Intitulé "Covid-19 : les profits de la crise", le rapport révèle une économie à deux vitesses. Selon l'organisation, 32 entreprises, parmi les plus grandes multinationales de la planète, devraient enregistrer cette année une hausse spectaculaire de leurs bénéfices. En 2020, ces bénéfices moyens seront supérieurs de 109 milliards de dollars aux quatre années précédentes.

255 milliards de plus pour les 25 milliardaires les plus riches 

Oxfam note qu'une partie de ces bénéfices, reversés à leurs actionnaires, a permis aux 25 milliardaires les plus riches du monde de voir leur richesse augmenter de 255 milliards de dollars entre la mi-mars et la fin mai seulement, soit une augmentation moyenne de 10 milliards de dollars.

Oxfam souligne par ailleurs que Jeff Bezos, le patron d'Amazon, aurait pu, avec ses bénéfices, verser une prime 105 000 dollars aux 876 000 personnes employées par l'entreprise dans le monde, y compris les quelques 10 000 salariés en France.

Les actionnaires plutôt que la revalorisation des salaires

"Plutôt que d’investir dans l’emploi, les revalorisations de salaires et l’investissement dans la transition écologique", l'ONG souligne que de nombreuses entreprises en Europe, mais aussi en Inde, au Brésil ou en Afrique "continuent de verser coûte que coûte des dividendes à leurs actionnaires, malgré des résultats en berne."

Ainsi, Toyota a distribué aux actionnaires plus de 200% des bénéfices que le constructeur automobile a réalisé depuis janvier, alors que ses ventes sont en baisse depuis le début de la pandémie. BASF, le géant allemand de la chimie, a versé plus de 400% de ses bénéfices aux actionnaires au cours des six derniers mois.

Le phénomène est également repéré en France. 23 entreprises du CAC 40 ont décidé de verser "coûte que coûte" des dividendes cette année, constate Oxfam. Le CAC 40 aura versé au moins 37 milliards de dividendes pendant la crise.

Une démarche "au détriment de l'investissement"

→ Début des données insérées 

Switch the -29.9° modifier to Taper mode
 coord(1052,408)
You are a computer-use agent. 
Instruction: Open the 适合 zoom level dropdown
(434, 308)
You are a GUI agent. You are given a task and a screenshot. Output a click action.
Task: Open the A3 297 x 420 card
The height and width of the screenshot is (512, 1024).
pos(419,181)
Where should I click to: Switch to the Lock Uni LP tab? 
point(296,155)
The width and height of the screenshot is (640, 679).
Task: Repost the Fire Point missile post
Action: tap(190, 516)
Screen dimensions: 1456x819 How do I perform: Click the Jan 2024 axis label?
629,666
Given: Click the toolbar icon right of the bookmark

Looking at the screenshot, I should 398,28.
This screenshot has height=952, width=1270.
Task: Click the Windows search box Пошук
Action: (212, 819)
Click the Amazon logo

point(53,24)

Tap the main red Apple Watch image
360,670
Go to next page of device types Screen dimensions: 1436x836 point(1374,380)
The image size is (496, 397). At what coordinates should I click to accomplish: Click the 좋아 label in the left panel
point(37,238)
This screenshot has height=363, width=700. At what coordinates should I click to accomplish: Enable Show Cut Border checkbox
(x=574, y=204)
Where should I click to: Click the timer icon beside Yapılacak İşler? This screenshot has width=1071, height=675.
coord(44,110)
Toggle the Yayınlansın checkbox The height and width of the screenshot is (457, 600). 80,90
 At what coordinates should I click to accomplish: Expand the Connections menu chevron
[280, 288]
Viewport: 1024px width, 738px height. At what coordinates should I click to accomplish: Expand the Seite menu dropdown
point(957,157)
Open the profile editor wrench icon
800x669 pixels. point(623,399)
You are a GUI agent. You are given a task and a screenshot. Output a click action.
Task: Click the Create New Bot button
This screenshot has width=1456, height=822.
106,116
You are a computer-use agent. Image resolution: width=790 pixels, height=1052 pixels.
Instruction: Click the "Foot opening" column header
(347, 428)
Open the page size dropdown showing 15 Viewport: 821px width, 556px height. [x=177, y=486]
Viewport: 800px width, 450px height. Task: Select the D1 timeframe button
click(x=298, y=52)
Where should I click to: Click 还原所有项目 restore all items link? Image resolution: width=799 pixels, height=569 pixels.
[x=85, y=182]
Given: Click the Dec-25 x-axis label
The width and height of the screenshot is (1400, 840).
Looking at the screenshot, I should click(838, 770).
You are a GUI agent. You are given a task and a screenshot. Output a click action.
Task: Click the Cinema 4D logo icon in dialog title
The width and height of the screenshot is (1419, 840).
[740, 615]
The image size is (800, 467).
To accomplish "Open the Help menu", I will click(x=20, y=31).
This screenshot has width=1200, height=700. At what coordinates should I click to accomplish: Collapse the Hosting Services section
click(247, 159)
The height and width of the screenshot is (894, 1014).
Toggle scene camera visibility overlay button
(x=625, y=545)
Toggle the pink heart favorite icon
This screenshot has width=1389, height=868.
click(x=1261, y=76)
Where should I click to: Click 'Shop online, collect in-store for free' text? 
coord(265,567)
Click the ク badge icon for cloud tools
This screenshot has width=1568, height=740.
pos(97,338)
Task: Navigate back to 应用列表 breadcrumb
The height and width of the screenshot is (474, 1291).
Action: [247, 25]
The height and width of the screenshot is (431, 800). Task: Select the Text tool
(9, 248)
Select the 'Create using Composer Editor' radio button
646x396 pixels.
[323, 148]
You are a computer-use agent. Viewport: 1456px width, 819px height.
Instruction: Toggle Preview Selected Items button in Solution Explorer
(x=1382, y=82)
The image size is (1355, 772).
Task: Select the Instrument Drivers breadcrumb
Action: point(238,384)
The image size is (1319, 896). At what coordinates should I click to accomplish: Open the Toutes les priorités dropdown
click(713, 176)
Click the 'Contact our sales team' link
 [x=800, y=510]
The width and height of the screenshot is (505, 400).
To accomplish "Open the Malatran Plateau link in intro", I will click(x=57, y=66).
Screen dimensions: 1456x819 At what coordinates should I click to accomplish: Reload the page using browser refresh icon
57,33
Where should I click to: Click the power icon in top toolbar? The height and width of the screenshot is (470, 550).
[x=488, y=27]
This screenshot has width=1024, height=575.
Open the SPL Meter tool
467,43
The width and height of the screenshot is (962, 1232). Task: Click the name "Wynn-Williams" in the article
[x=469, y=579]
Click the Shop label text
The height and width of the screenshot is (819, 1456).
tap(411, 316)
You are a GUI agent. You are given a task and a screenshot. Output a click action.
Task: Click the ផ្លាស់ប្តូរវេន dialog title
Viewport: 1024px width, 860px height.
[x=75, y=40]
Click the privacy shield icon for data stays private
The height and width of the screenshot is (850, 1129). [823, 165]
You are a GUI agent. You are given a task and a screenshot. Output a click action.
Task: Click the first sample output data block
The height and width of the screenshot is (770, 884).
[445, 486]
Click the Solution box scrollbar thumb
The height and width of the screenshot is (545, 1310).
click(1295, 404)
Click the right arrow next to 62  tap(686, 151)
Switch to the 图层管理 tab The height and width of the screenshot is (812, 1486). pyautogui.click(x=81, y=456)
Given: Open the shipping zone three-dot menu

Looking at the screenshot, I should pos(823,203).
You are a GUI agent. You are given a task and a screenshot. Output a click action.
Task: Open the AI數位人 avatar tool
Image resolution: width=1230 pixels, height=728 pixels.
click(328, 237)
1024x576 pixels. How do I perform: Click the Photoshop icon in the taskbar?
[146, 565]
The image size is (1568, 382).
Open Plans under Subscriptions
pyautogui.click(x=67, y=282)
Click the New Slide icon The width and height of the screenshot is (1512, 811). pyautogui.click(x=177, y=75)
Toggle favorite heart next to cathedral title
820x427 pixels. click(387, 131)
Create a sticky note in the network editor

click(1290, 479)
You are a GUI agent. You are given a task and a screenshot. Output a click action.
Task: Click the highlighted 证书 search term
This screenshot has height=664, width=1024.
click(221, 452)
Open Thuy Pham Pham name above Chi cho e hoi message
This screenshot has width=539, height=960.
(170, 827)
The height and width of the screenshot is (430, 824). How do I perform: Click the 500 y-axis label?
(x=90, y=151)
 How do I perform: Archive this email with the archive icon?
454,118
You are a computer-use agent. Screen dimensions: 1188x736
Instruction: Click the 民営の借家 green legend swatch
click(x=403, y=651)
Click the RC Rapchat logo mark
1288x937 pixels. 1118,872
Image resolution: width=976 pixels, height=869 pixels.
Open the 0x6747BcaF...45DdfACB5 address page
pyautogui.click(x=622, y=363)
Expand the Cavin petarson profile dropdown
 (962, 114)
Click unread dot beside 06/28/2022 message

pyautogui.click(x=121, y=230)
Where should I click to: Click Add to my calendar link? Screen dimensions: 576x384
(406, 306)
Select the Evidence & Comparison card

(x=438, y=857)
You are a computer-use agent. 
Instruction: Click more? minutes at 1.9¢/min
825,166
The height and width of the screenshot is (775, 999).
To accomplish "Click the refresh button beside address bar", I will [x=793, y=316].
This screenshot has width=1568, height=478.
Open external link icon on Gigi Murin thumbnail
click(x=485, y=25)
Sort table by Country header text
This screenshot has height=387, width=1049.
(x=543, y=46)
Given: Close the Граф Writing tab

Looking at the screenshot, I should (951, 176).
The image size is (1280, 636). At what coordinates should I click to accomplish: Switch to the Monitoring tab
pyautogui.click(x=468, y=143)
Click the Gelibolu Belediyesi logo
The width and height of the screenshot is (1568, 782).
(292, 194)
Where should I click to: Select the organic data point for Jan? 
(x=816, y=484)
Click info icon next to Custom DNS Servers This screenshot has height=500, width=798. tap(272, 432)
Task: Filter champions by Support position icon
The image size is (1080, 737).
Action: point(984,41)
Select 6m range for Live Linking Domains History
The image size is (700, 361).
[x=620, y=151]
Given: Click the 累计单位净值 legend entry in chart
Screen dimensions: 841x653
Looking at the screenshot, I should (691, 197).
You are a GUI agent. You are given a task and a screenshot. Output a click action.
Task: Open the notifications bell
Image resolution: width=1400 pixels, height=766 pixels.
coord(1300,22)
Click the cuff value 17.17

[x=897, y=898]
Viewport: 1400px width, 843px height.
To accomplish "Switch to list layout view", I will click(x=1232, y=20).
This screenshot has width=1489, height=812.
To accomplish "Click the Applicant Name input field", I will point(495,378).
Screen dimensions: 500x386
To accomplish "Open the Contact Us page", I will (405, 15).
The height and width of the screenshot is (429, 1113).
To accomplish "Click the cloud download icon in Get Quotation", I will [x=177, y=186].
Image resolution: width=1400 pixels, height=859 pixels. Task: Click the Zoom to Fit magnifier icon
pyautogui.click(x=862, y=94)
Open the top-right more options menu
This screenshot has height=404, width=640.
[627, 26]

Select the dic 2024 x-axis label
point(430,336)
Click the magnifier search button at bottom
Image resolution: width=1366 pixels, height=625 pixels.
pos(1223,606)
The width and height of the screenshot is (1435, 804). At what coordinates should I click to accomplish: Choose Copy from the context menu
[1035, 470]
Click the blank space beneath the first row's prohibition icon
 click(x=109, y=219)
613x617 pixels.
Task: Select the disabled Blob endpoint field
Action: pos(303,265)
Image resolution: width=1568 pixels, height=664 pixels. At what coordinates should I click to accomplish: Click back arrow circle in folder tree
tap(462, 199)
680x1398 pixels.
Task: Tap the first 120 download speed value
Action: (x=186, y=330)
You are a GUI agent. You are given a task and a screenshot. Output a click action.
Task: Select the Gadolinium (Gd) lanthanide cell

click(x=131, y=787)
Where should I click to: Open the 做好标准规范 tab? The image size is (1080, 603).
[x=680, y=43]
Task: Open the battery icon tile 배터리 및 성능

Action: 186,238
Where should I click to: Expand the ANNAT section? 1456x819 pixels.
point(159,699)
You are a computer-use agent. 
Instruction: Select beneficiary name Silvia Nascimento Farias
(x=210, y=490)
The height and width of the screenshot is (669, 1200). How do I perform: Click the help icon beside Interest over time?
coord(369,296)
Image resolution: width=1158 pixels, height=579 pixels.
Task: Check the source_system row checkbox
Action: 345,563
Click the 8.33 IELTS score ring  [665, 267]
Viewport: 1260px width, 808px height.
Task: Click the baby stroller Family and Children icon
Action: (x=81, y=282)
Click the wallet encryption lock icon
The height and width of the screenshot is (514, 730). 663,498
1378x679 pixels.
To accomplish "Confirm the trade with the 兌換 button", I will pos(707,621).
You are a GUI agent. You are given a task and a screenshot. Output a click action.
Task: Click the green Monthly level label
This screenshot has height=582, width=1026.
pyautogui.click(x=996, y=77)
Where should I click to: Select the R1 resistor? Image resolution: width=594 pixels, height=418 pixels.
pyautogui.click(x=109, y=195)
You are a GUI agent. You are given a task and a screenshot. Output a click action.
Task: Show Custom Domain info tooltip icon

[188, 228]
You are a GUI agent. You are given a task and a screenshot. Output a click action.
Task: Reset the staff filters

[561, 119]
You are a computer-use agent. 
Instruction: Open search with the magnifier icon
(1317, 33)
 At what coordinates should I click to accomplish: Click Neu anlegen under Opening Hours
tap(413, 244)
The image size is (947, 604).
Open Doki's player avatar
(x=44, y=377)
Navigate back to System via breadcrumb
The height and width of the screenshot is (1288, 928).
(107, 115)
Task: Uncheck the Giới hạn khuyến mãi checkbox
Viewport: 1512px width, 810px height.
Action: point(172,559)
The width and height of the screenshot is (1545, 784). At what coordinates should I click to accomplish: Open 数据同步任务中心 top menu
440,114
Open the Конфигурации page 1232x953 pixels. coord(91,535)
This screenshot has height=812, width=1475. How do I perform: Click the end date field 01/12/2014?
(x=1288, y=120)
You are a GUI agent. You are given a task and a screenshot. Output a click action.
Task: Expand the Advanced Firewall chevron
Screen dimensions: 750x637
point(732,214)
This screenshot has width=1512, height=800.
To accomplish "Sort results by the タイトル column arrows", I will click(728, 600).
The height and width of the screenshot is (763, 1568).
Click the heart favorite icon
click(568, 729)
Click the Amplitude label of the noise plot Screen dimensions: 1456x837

L'organisation met en lumière le patrimoine cumulé des 500 plus grandes fortunes de France qui a battu un nouveau record malgré la crise. Il a progressé de 3% en 2020.
"Si beaucoup des entreprises, y compris les plus grandes, sont en situation de fragilité c’est précisément parce qu’elles ont accordé une part de plus en plus grande à la rémunération de leurs actionnaires ces dix dernières années", explique dans ce rapport Quentin Parrinello, le porte-parole d’Oxfam France.

Il précise que son organisation "n’est plus la seule à pointer du doigt ce problème structurel. La Commission européenne a récemment publié un rapport montrant qu’au cours des 25 dernières années, la part des revenus des entreprises européennes dédiés aux actionnaires a été multipliée par quatre, au détriment de l'investissement."

Combattre une "économie à deux vitesses"

Contre ce qu'elle estime être "une économie à deux vitesses", Oxfam demande ainsi au gouvernement et aux parlementaires de conditionner l’octroi de l’ensemble des crédits du plan de relance à la mise en place d’objectifs socio-écologiques pour les grandes entreprises.

Pour l'ONG, il faut refuser "la baisse aveugle" des impôts de production. Elle souhaite que les sociétés publient un plan de transformation de l’entreprise détaillant son empreinte carbone directe et indirecte et un plan d'investissement permettant de réduire cette empreinte pour respecter l'Accord de Paris. Elle plaide pour l'interdiction du versement de dividendes et de bonus pour les PDG pour le prochain exercice budgétaire.

Enfin, Oxfam milite pour que le financement du plan de relance ne pèse pas sur les plus pauvres, mais mette "à contribution celles et ceux qui ont le moins pâti de la crise."